── Excerpted data

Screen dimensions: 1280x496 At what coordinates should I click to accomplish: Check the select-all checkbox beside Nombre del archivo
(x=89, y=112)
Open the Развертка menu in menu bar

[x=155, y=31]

────
── Excerpted data

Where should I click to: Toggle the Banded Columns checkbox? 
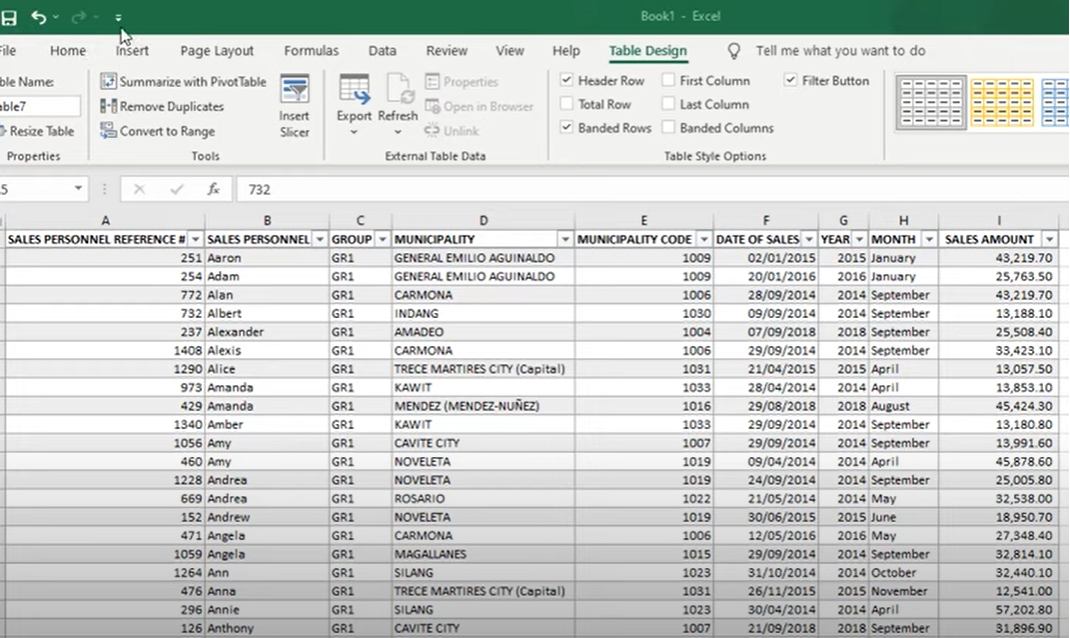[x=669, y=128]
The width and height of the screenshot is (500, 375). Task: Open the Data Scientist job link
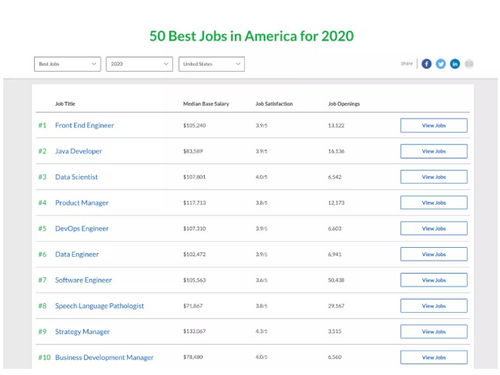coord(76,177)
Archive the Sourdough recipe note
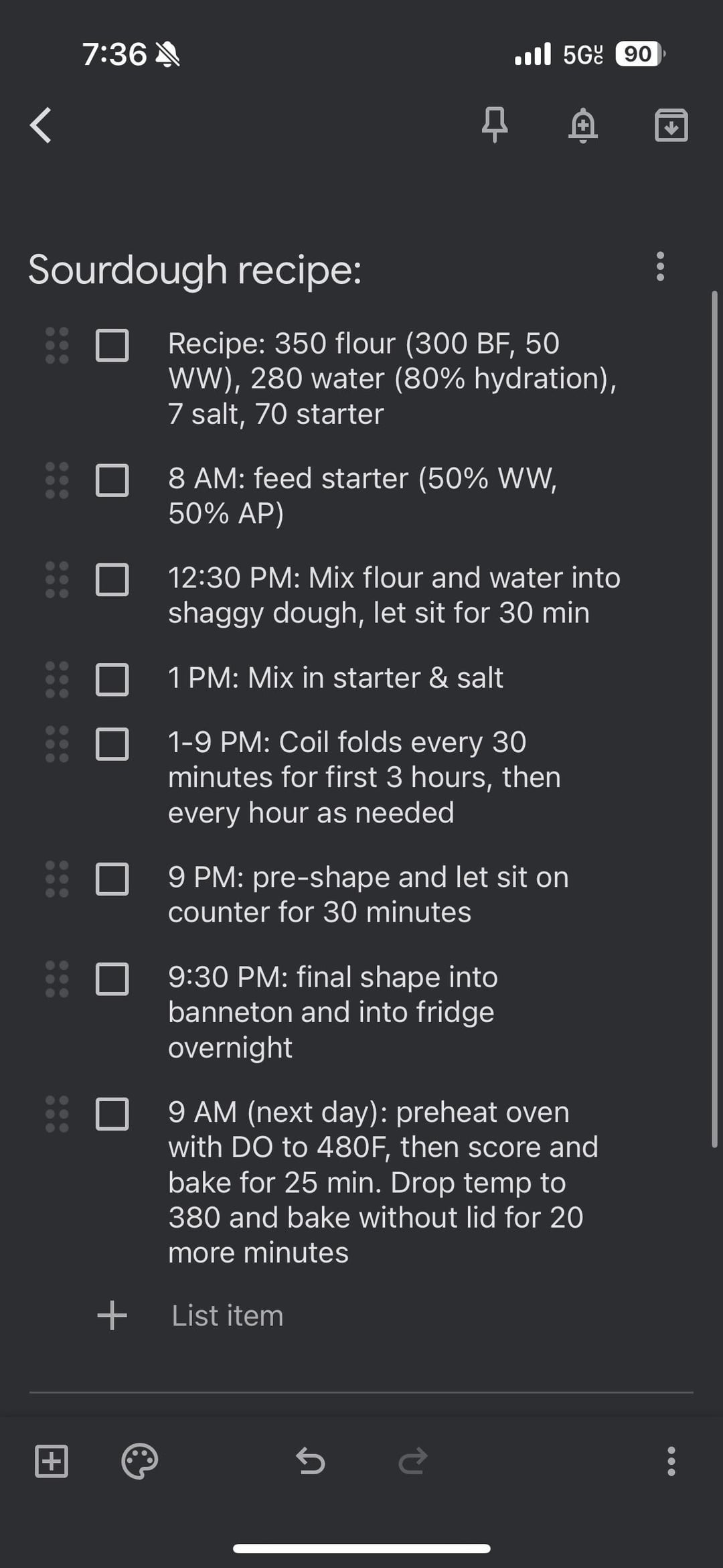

────

**Your goal**
Please list every line in the listing above that contains the string "checkbox".

**Expected answer**
Screen dimensions: 1280x496 At what coordinates should I click to accomplish: Check the select-all checkbox beside Nombre del archivo
Where should I click to: Toggle the Banded Columns checkbox? 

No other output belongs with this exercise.